China's sustained growth shows the economy has remained resilient even as Beijing kicked its war on pollution into a high gear during the winter months by cutting nproduction for many steel smelters, mills and factories.
Fears of a trade war with the US have also roiled markets in recent weeks, with Washington and Beijing exchanging warnings of tit-for-tat tariffs on a significant portion of their bilateral trade.
The tensions have yet to cause real harm to the economy, analysts say, but that may change in coming months when tariffs threatened by US President Donald Trump are expected to be implemented.
"Years of unfair trade have hammered American families and plundered American wealth," Trump said Friday in his weekly address.
"It's been absolutely terrible for our country," he said, adding his administration was proposing tariffs to "save our industries for the future".
"We have no other choice," Trump said.
The threatened tariffs on a $150 billion worth of Chinese goods, and 50 billion of US goods, would dent economic growth on both sides of the Pacific, analysts say.
For the last decade, about 20 percent of China's exports have been ferried to the US, according to Moody's Investors Services, which forecasts a material macroeconomic impact if Trump makes good on his threats with the consequences vibrating beyond China's end exporters and deep into the economy.
Along with exports, debt-fuelled investment has driven China's economy over the last decade - but with fears growing over a possible credit crisis, officials in Beijing are stepping up their battle against debt and financial risk.
Output at China's factories and workshops expanded 6.8 percent year-on-year for the first quarter, matching the expansion seen during the same period last year, but below the 6.9 percent forecast by Bloomberg News.
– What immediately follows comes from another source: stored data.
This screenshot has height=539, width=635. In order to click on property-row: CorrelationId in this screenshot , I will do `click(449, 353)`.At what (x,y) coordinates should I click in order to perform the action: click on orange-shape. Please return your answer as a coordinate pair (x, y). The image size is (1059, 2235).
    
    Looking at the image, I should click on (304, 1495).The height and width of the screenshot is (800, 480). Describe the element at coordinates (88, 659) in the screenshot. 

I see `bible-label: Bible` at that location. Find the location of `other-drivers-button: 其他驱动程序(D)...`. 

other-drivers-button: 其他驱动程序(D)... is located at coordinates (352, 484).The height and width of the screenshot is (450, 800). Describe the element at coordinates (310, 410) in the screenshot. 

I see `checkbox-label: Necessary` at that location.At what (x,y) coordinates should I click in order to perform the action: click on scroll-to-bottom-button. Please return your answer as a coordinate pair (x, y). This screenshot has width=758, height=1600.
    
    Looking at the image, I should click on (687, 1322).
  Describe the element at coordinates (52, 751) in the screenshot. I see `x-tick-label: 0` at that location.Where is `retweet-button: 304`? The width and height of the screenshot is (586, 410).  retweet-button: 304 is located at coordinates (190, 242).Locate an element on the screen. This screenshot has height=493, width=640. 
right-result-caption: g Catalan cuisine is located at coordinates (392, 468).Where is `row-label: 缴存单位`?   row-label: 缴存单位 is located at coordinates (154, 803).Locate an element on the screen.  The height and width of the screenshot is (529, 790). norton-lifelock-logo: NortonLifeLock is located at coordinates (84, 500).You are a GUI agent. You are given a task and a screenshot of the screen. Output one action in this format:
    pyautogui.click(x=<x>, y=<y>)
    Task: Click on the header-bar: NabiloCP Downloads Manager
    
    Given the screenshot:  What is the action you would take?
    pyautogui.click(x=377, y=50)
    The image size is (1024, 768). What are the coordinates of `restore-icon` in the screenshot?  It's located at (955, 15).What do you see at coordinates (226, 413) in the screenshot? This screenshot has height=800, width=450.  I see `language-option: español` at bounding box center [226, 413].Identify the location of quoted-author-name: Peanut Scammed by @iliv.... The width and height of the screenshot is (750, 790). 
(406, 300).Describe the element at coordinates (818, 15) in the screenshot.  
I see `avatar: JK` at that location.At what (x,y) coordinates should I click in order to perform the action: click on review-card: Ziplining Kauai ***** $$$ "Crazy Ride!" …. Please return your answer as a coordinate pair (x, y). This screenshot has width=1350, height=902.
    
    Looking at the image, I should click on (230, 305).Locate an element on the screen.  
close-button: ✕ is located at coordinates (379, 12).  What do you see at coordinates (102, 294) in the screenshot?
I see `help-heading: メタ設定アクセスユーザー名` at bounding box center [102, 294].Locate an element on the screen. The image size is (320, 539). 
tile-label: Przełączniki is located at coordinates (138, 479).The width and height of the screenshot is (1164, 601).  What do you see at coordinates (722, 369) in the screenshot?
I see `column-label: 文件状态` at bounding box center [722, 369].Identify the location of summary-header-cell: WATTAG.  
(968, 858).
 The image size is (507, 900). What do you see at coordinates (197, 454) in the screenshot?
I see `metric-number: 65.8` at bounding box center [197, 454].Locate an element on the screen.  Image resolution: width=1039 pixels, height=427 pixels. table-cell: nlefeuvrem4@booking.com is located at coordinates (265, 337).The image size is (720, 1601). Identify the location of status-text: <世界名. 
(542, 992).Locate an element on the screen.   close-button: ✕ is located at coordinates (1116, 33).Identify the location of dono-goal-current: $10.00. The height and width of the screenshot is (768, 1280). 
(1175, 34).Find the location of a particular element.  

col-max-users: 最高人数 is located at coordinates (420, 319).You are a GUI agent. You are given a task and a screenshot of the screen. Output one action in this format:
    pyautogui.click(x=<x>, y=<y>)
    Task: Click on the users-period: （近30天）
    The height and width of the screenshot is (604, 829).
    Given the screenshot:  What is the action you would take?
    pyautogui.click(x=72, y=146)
Industrial production grew by six percent in March.
Last week, China's central bank released data showing total financing grew at 10.5 percent in March, the slowest pace on record, according to China-focused economist Andrew Polk.
Analysts say the financial risk battle will take a toll on growth but China is counting on its 1.4 billion consumers to pick up the slack.
Economic data show China's savers spending with retail sales growing 9.8 per cent in the first quarter on-year, outpacing forecasts of 9.7 per cent by Bloomberg News.
But the reading is down from 10 percent in the same period of last year.